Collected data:
◆ ◆ ◆ ◆ ◆ ◆ ◆

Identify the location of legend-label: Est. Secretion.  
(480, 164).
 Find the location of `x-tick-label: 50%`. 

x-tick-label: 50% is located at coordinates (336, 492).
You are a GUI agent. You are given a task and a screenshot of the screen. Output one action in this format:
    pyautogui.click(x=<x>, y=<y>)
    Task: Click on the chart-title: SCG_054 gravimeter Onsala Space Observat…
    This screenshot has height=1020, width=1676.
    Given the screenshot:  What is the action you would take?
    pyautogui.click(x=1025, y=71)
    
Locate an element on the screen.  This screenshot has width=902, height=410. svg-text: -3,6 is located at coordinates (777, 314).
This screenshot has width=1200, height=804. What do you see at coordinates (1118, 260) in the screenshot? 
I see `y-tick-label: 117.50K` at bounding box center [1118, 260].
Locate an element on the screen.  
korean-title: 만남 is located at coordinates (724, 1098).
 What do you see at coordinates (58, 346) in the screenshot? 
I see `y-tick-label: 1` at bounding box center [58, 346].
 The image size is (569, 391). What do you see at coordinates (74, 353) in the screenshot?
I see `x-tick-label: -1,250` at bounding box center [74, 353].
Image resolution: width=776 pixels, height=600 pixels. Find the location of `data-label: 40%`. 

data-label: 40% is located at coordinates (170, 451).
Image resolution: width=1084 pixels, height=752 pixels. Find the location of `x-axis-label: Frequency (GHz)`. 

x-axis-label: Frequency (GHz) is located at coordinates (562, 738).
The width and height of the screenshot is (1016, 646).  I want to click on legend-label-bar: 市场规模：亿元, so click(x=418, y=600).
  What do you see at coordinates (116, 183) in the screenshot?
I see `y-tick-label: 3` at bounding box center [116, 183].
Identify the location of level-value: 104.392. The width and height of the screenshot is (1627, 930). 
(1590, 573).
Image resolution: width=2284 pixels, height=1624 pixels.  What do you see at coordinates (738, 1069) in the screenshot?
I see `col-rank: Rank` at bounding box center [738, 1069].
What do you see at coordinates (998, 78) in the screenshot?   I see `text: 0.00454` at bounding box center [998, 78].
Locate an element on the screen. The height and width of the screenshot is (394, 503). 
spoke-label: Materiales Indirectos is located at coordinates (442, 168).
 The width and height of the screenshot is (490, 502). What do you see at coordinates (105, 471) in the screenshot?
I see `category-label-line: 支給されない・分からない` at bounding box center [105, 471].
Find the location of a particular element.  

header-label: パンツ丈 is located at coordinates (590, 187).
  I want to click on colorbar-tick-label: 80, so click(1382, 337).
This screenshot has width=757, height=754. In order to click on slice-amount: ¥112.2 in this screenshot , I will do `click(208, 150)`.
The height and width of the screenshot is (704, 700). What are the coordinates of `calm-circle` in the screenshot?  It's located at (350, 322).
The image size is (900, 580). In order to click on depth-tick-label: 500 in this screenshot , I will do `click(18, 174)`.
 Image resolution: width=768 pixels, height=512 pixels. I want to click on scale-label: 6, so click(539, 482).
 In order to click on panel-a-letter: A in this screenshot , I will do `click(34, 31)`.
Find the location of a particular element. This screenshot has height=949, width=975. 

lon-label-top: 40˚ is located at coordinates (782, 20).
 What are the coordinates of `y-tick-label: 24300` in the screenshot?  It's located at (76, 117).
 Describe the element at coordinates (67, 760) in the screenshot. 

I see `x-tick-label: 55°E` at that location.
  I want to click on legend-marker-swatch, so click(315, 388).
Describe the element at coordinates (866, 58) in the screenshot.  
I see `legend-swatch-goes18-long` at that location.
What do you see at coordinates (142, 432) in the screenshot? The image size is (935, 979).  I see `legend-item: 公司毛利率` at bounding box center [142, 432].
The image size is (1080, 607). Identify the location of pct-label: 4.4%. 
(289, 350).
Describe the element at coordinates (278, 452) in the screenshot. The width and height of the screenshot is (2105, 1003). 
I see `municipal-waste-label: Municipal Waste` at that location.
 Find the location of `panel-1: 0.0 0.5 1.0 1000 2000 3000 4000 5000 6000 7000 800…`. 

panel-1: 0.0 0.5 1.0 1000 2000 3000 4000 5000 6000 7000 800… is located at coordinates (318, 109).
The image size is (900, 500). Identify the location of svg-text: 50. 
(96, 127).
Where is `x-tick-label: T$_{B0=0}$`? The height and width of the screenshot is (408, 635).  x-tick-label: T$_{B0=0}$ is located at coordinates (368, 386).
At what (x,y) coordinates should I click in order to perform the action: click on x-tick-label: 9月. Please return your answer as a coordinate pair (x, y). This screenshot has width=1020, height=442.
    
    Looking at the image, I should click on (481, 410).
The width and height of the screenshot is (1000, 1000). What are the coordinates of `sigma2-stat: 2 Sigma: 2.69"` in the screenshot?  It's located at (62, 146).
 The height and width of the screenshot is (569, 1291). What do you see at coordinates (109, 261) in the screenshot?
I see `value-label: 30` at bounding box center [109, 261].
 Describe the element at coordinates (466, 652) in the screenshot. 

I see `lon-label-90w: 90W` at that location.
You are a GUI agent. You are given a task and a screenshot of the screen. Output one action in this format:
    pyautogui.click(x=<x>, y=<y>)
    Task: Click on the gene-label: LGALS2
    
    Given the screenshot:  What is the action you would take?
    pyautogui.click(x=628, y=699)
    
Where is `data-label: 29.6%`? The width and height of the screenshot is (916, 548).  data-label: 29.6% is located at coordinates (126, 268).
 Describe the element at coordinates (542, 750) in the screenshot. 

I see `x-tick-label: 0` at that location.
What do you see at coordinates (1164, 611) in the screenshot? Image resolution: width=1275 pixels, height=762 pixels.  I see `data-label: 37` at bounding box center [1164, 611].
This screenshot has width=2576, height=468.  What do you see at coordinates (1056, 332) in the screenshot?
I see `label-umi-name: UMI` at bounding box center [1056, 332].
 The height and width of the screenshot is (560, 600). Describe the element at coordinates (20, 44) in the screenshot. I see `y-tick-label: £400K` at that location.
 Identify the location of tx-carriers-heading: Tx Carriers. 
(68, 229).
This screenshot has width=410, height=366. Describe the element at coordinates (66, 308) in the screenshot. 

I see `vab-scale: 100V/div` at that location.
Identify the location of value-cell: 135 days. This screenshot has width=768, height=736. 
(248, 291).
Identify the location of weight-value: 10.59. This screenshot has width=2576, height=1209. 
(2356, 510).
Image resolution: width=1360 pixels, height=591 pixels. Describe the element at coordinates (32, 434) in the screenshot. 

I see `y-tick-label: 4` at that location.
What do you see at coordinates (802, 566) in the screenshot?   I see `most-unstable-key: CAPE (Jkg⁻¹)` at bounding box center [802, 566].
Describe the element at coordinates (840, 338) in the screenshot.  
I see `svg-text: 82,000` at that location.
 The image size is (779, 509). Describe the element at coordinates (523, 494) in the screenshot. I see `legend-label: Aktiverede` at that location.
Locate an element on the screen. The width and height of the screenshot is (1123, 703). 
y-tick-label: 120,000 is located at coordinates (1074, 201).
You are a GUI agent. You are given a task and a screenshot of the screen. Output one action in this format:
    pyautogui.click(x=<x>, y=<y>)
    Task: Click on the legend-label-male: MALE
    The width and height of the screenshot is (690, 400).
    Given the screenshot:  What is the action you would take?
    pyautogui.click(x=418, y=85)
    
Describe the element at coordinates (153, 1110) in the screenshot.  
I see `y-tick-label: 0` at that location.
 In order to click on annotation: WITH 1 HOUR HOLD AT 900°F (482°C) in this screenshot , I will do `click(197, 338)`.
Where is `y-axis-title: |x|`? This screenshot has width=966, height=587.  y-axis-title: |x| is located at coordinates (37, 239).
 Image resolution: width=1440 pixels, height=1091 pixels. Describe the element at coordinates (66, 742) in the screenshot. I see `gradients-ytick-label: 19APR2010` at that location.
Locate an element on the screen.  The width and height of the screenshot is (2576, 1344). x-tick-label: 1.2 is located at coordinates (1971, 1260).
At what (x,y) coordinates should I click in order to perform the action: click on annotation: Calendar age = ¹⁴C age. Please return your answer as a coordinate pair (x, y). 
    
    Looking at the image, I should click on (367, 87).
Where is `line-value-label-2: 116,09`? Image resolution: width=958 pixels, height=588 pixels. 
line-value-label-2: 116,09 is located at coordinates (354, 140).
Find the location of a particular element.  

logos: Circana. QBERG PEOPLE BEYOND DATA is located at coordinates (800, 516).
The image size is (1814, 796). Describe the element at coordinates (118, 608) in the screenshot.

◆ ◆ ◆ ◆ ◆ ◆ ◆

> [What to work on]: Could you rewrite the listing from its first line through the line containing "x-tick-label: 50% is", substituting "position" for "location" and changing nothing else?

> [Exercise output]:
Identify the position of legend-label: Est. Secretion.  
(480, 164).
 Find the position of `x-tick-label: 50%`. 

x-tick-label: 50% is located at coordinates (336, 492).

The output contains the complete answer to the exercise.